• [MATERIAL PROVIDED]:
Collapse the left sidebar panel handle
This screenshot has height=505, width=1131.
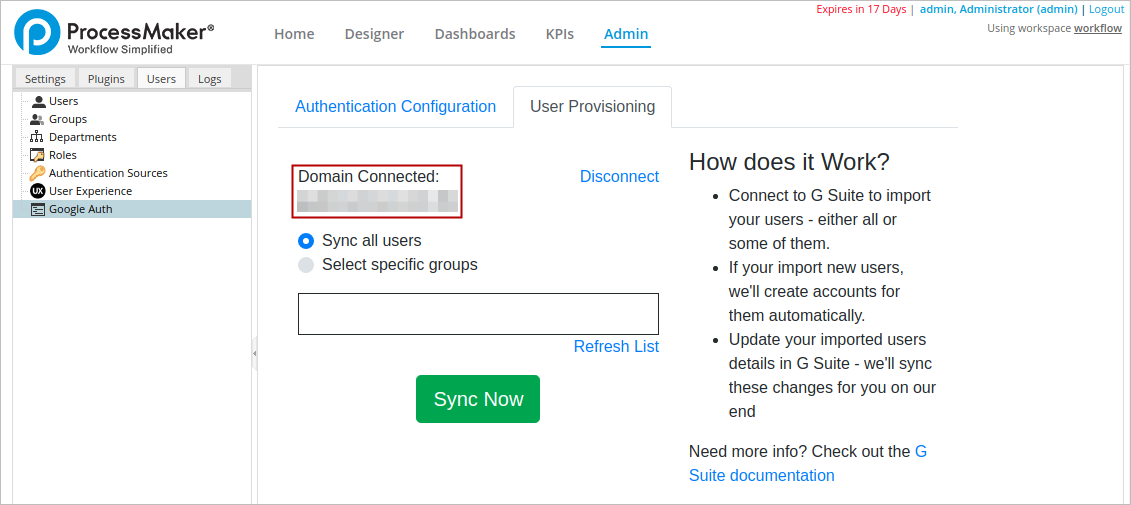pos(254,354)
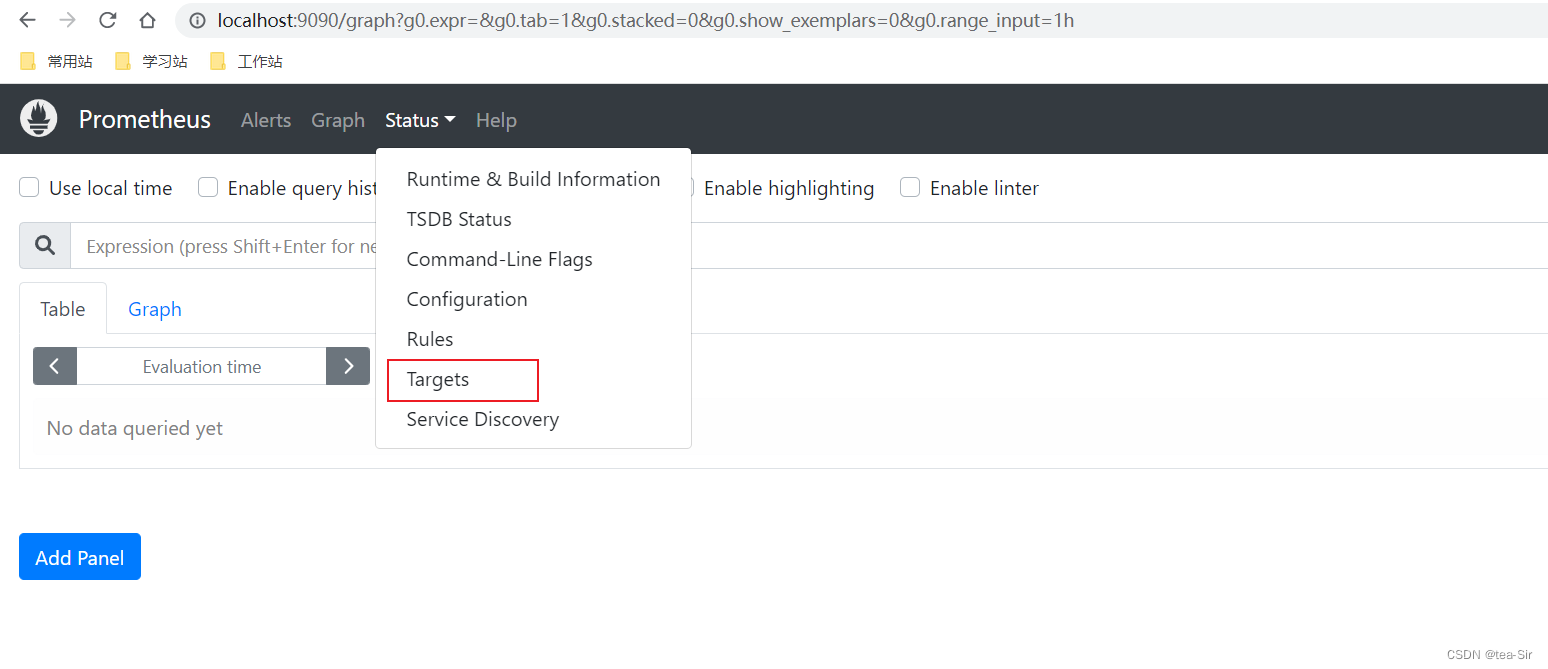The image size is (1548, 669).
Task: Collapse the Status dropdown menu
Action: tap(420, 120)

==

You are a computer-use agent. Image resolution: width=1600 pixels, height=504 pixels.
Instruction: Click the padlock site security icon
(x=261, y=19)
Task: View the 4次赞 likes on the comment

• [TASK ITEM]:
All that should be written out is the stretch of lines above between the one holding "You are a computer-use" and the one holding "Task: View the 4次赞 likes on the comment", inclusive, exactly as given.

• [ANSWER TO THIS PROBLEM]:
You are a computer-use agent. Image resolution: width=1600 pixels, height=504 pixels.
Instruction: Click the padlock site security icon
(x=261, y=19)
Task: View the 4次赞 likes on the comment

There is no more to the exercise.